### Task:
Write out each of the following records verbatim, leaving out the pictures.

### Data rows:
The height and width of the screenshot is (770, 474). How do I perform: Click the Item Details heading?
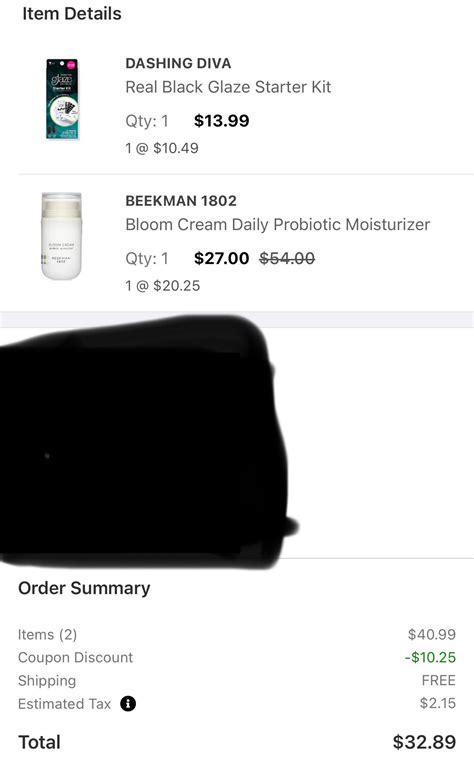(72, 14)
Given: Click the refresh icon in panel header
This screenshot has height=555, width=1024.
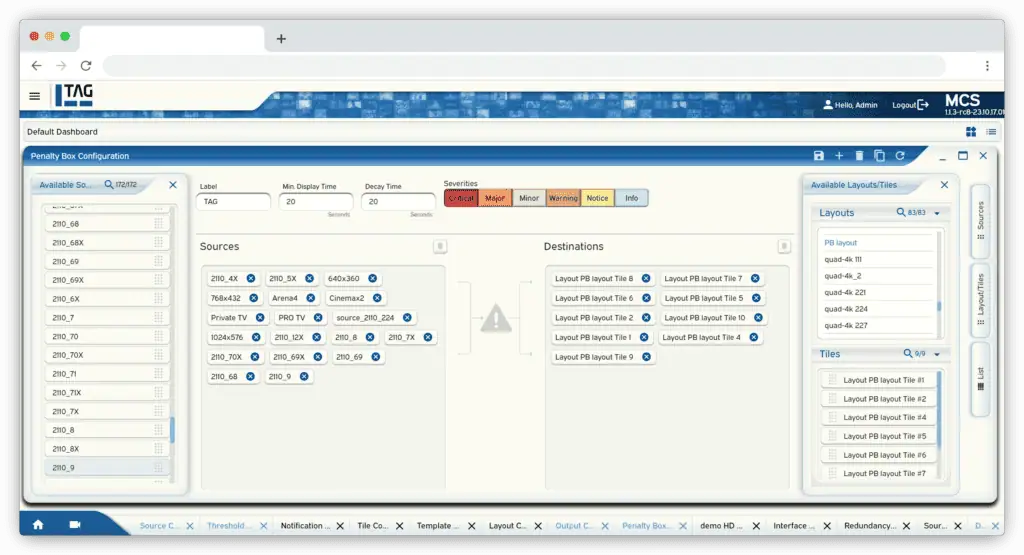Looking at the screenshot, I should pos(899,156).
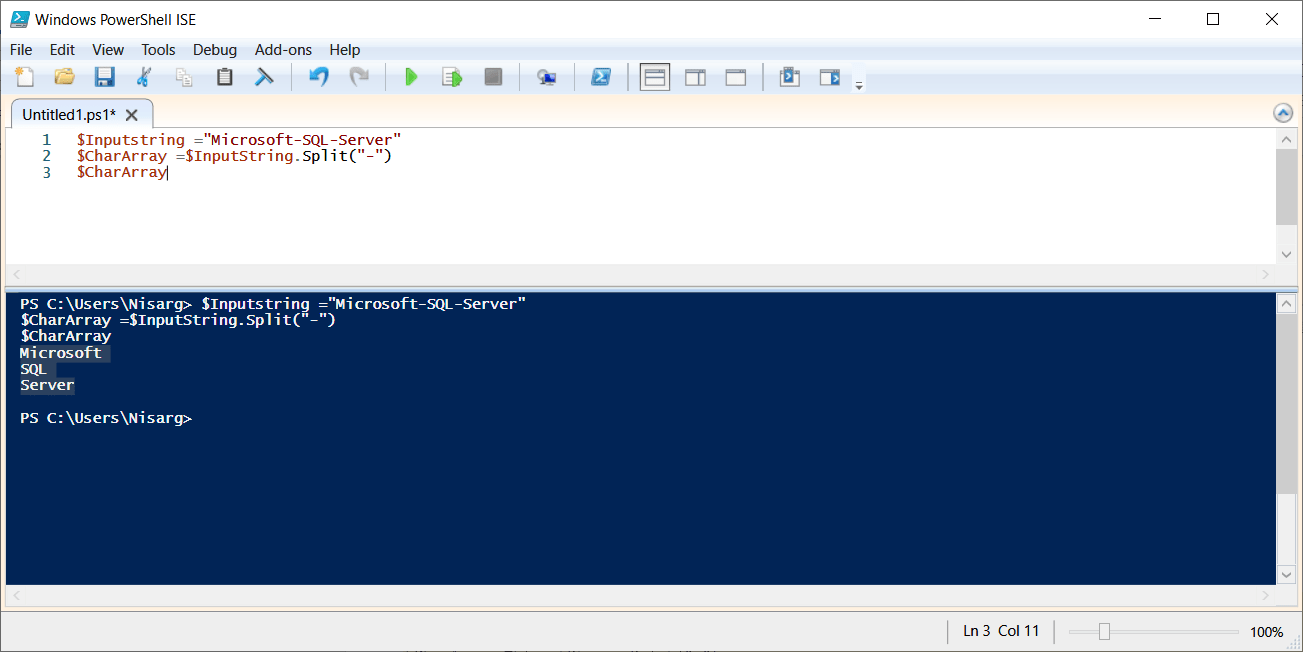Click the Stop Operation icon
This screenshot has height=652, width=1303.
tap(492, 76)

### Reply to the exercise:
The height and width of the screenshot is (770, 474). How do I perform: Click the Item Details heading?
(72, 14)
Given: Click the refresh icon in panel header
This screenshot has height=555, width=1024.
Looking at the screenshot, I should pos(899,156).
Click the Stop Operation icon
This screenshot has height=652, width=1303.
tap(492, 76)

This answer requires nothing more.